DATA SUPPLIED START
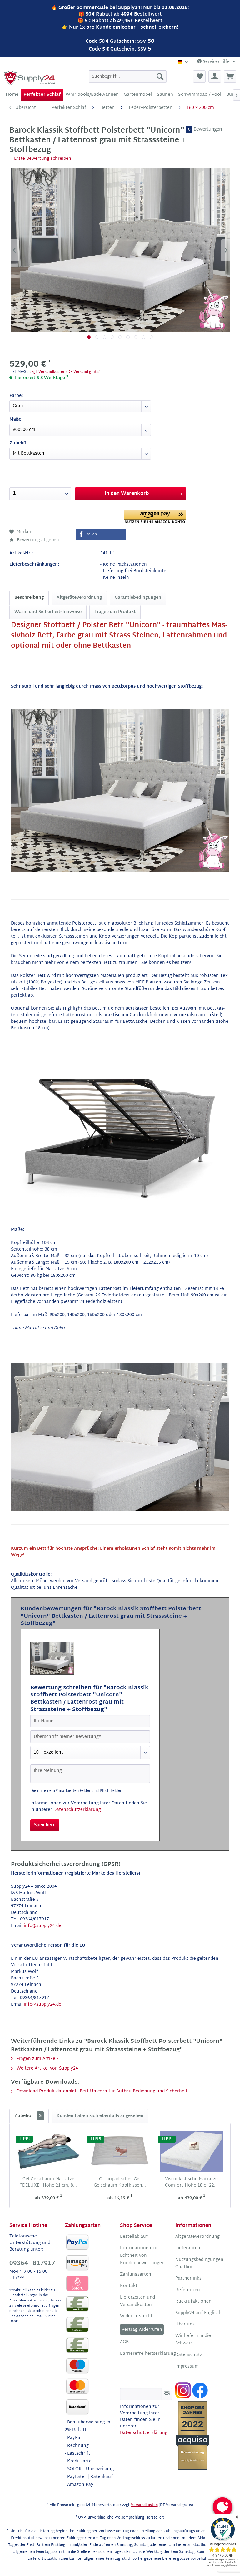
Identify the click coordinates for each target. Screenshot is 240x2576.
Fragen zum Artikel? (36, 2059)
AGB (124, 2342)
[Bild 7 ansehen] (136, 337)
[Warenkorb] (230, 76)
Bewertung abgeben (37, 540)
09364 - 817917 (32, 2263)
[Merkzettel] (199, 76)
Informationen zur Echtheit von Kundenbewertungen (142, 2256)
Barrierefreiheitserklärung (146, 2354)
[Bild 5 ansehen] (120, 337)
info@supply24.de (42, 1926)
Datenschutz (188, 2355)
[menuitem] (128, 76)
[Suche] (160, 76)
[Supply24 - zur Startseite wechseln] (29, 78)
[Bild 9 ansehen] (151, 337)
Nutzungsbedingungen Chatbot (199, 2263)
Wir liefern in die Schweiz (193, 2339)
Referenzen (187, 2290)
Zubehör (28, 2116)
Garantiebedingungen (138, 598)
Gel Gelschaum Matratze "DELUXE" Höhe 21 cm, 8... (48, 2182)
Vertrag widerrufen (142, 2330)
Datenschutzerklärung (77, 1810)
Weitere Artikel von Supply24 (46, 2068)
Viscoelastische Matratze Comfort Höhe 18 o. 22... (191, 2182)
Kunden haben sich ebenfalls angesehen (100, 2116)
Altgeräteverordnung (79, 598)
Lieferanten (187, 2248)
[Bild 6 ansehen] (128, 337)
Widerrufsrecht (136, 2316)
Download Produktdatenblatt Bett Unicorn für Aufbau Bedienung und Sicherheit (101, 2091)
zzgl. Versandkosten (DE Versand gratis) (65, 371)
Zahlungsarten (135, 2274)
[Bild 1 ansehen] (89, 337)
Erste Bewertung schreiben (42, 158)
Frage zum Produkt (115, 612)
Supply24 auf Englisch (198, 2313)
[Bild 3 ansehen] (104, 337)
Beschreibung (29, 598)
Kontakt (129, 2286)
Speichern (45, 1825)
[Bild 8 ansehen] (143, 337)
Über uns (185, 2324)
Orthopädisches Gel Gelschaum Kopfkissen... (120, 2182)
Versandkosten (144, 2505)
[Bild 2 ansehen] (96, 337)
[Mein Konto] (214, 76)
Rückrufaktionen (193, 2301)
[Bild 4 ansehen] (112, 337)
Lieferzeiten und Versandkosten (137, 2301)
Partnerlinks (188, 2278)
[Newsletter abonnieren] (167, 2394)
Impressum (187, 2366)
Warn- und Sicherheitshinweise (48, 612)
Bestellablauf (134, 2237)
DATA SUPPLIED END
WHAT THE TASK REQUIRES
Needed here is a verbatim copy of the data from the first line through the line with "[Merkzettel] (199, 76)", without pictures.

RESULT OF THIS EXERCISE
Identify the click coordinates for each target. Screenshot is 240x2576.
Fragen zum Artikel? (36, 2059)
AGB (124, 2342)
[Bild 7 ansehen] (136, 337)
[Warenkorb] (230, 76)
Bewertung abgeben (37, 540)
09364 - 817917 (32, 2263)
[Merkzettel] (199, 76)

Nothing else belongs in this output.